Just this past week I finished reading Winter 8000 – a remarkable book by celebrated author, Bernadette McDonald. It is a collection of unvarnished tales about the savage existence in the Death Zone in winter, the race to climb all 8000-metre peaks in the cruellest and coldest season.
But I’m not going to talk about the book here, as you can read the full review on page 35. What I am going to talk about are the remarkable Polish climbers.
For some reason, Polish climbers seem to have a special neurological compartment tucked inside their brain that allows them to endure the harshest, cruellest, and most merciless conditions that any weather gods can throw at them. They have the ability to push on in conditions where anyone else would be retreating at haste with their tails tucked firmly between their down padded buttock cheeks.
Polish climbers and mountaineers have always impressed me, and many famous Polish names are inexorably linked with ascents of 8000-metres peaks, in summer, winter, new routes, solo ascents. Big names like Jerzy Kukuczka – the second person to climb all fourteen 8000-metre peaks (after Reinhold Messner), most of them by new routes and some in winter. Voytek Kurtyka – one of the pioneers of alpine-style climbing in the Himalayas and frequent partner to Kukuczka.
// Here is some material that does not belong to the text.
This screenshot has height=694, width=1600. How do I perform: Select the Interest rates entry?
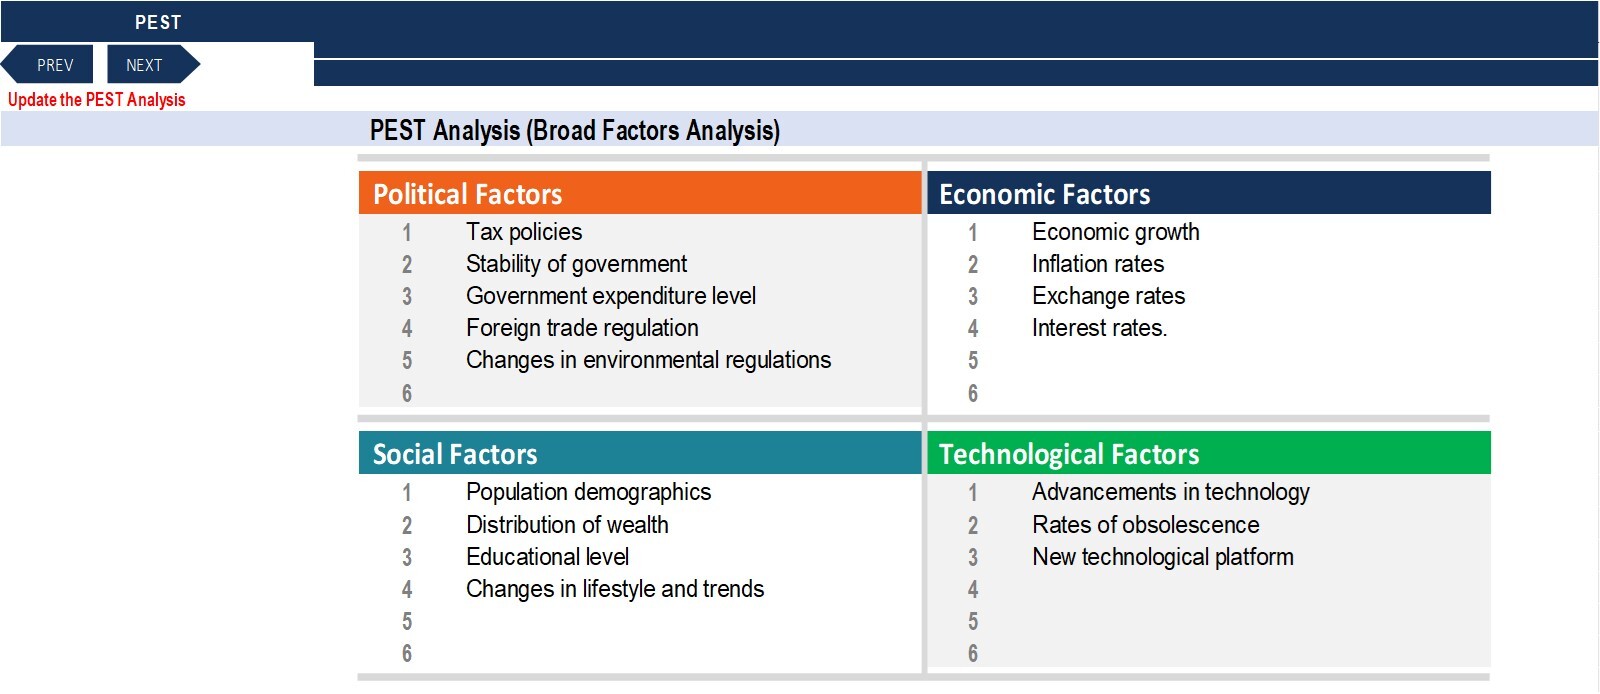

Krzysztof Wielicki – who also climbed all the 8000ers, including first winter ascents of Everest, Kangchenjunga and Lhotse, the latter solo, which is quite a remarkable story in the book. Wanda Rutkiewicz – one of the greatest female high altitude climbers of all time, having climbed eight 8000-metre peaks and making the first female ascent of K2, before disappearing on an attempt on Kangchenjunga in 1992.
There are many more brilliant and legendary Polish climbers, and their achievements are astonishing, to say the least. I assume many of us already know this. But the true extent of the inner strength of Polish climbers really only sunk in properly when I read Winter 8000. The Poles were responsible for the first winter ascents of the first seven 8000-metre peaks. But let’s just clarify a few things: The Poles were the outright pioneers of Himalayan winter climbing, particularly on 8000-metre peaks. They worked on very low budgets, so equipment was often not of the very best. They climbed these giants in unspeakably savage conditions – temperatures of -50 ˚C, terrible winds, constantly well over 100 kph, no supplemental oxygen, no Sherpa support on the mountain, often in semi-alpine style, forced bivvys at 8000 metres and sometimes higher. All this while venturing into a realm that no one even knew was possible. Yet they persevered, and much more than that, they were successful, and showed the rest of the world what was possible.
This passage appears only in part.